Tips for exercising
Exercising makes your everyday life less troublesome. Especially in the months after your surgery, where it can really help speed up the recovery, as the physical activity gives you more energy and makes you stronger and better equipped to cope with illnesses. Further-more, exercise can prevent complications that may otherwise occur from sitting or lying down too long.
Being fit can make your solution fit even better
A great side effect of exercising is weight-loss or weight-maintenance. Depending on the shape of your ostomy, a firmer, flatter abdomen could make it easier to get a tight fit from your ostomy appliance, thereby minimizing leakage risks.
Exercise will boost your confidence
As you start exercising, you will feel an almost immediate boost in your awareness of yourself. This apprecia-tion is really good for building self-confidence and could help give you the energy and courage to really get back to the way you lived before your surgery.
How exercise can help stress
An active lifestyle means stronger heart, a better blood circulation, better lung functions and healthier skin among other things. It can also help boost your confidence and give you more energy overall. This can help against any stress you might feel after your operation.
If you are not used to exercise
It doesn’t matter if you didn’t do much exercise before; you can just as well get started now as you could before your operation. You may start out with a daily walk to the end of the block. Later on there are almost no limits to what you can do, as long as you take the right precautions.
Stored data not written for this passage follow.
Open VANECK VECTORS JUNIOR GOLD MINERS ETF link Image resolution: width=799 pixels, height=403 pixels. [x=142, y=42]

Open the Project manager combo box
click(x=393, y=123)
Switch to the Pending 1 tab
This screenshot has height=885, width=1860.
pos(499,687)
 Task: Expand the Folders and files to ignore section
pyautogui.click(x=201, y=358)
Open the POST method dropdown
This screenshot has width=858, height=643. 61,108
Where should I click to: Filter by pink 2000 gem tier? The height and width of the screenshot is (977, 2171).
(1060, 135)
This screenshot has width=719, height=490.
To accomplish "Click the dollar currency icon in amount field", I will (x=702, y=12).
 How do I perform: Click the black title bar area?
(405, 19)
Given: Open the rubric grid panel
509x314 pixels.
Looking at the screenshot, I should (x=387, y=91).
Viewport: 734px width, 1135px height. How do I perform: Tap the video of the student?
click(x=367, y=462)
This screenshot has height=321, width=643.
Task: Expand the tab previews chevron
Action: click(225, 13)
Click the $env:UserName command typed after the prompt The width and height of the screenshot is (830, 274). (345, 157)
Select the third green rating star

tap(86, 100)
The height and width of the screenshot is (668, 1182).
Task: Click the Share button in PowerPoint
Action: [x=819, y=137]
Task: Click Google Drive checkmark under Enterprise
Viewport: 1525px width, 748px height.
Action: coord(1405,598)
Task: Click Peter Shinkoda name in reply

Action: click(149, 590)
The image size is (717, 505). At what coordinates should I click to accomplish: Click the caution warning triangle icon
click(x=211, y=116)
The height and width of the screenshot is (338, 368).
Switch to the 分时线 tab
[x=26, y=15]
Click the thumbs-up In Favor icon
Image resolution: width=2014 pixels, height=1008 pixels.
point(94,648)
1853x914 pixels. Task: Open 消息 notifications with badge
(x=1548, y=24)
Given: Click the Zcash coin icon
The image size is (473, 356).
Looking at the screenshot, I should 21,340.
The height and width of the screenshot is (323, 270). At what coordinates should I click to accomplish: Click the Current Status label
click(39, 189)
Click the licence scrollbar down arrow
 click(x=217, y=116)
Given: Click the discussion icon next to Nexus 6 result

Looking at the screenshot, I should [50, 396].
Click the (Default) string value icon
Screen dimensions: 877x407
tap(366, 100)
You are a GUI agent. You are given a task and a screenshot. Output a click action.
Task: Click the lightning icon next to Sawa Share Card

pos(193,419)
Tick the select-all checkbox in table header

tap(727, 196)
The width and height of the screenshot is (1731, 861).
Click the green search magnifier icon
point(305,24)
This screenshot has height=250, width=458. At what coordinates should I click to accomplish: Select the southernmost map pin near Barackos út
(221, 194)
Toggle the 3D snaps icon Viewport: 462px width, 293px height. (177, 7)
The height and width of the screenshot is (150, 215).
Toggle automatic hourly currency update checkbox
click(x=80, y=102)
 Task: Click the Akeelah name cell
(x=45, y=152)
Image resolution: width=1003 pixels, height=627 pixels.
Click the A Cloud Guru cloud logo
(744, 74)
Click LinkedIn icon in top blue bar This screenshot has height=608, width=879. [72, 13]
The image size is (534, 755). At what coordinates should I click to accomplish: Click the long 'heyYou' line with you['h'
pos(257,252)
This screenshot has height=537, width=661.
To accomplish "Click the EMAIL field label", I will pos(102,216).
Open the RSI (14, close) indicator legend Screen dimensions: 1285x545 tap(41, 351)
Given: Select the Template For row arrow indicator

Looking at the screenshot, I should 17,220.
But you should always ask your doctor or ostomy care nurse to give the green light, before you start exercising.
3 things to be aware of
- Be sure to empty your pouch before exercising for greater freedom of movement and a reduced risk of leakage.
- Make sure you drink plenty of fluids before, during and after exercise.
- Avoid any kind of heavy lifting for the first six to eight weeks after your surgery, as strenuous activities can put you at risk for a hernia.
Walking is an easy, gentle way to get back into
a routine. It is also an activity that you can start soon after surgery. Whether you walk inside (e.g. up and down stairs), or outside in the fresh air, it is an activity that you can gradually increase in both speed and distance.
Tip: If you are doing longer walks or advancing into hiking, make sure you give your body the support it needs with a good pair of walking or hiking shoes.
If your doctor or ostomy care nurse gives you the go ahead, running is a very good way to get and stay in shape. If you are not used to running, you will need to start out slowly, alternating between running and walking.
Tip: Pay attention to the adhesive from time to time. If you want to feel even more secure, using an ostomy belt will help keep your pouch in place.
Don’t avoid the pool because you fear »others will know« about your ostomy, swimming and water aerobics are great ways to keep fit! With your weight supported by the water, swimming gives your muscles a workout with minimal risk of injury. Swimming can also help you develop more flexi bility, and it’s a good option if you are bothered by arthritis.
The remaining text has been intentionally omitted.